A new study has revealed that spending for online advertising and internet marketing continues to grow.

The study, by the Internet Advertising Bureau (IAB), PricewaterhouseCoopers and the World Advertising Research Centre, found that online spending for advertising topped £1.3 billion in the first six months of the year

It was revealed that this figure, which is up from £917.2 million last year, had given online marketing a 14.7 per cent share of the UK advertising market.

It was also revealed that internet marketing, now the industry’s fastest-growing medium had overtaken direct mail promotions which currently hold an 11.8 per cent share of the market.
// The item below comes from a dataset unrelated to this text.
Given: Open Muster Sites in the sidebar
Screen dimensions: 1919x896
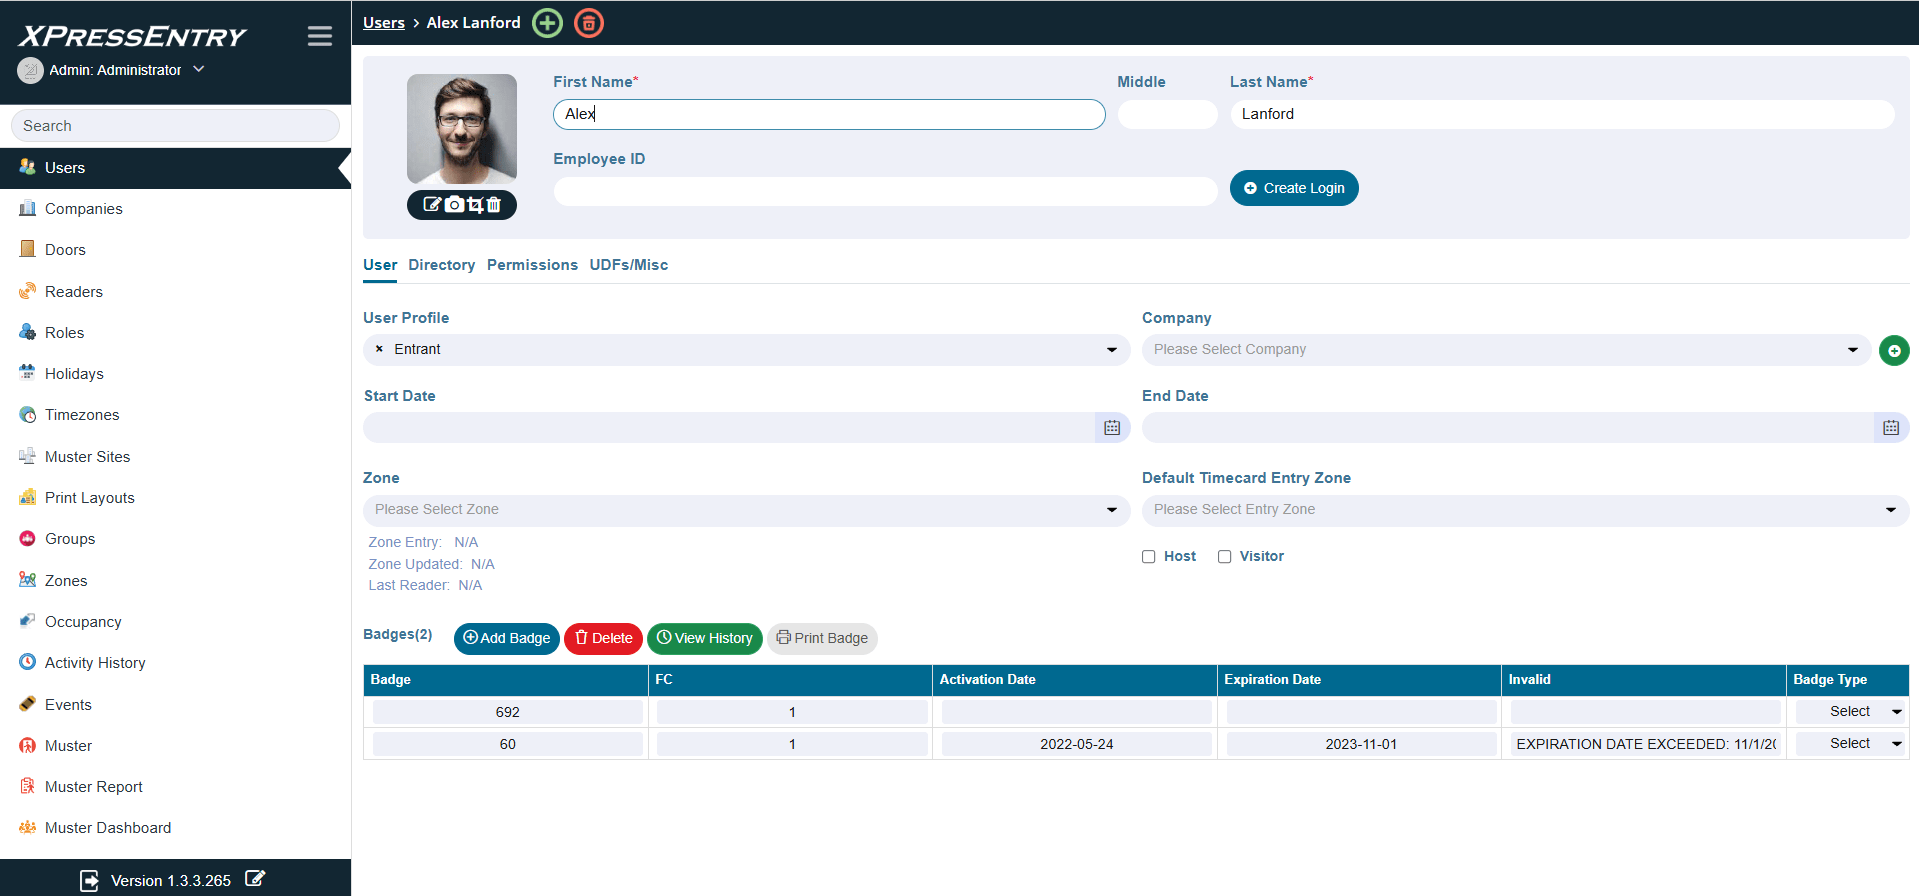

Paid-for-search recorded year-on-year growth of 44 per cent to reach £762.3 million and take 57.1 per cent of the internet’s advertising market share. It is thought that this field’s growth can be attributed the billions of search engine users who are finding companies through sites such as Google, Yahoo! and Ask.com.

Commenting on the figures Guy Phillipson, chief executive of IAB, said that the level of growth in the market was rapidly increasing and that more numbers in broadband users and a wider demographic for advertisers could account for the growth.
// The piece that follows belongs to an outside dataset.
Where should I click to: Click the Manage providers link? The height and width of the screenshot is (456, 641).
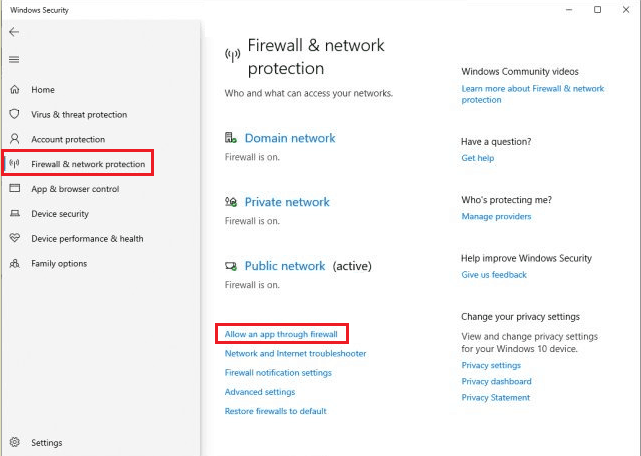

He added that more people over the age of 50 as well as women had access to broadband and wireless internet facilities and as such the market was becoming an attractive prospect for businesses looking to tap into the medium.

It was projected by the study that by the end of 2007 the online advertising market, which includes pay-per-click marketing campaigns, could reach around £2.75 billion.

The UK advertising market as a whole grew by an estimated 3.1 per cent during the first half of 2007 to reach a figure of around £9.1 billion. However, it was estimated that without the contribution of the internet expenditure could have dropped by around £147 million) leading to suggestions that the buoyant online market is propping up the British advertising economy.

Last month Search Engine Land reported that Microsoft was making plans to put pressure on Google’s share of the online market including acquisitions such as that of internet marketing company aQuantive.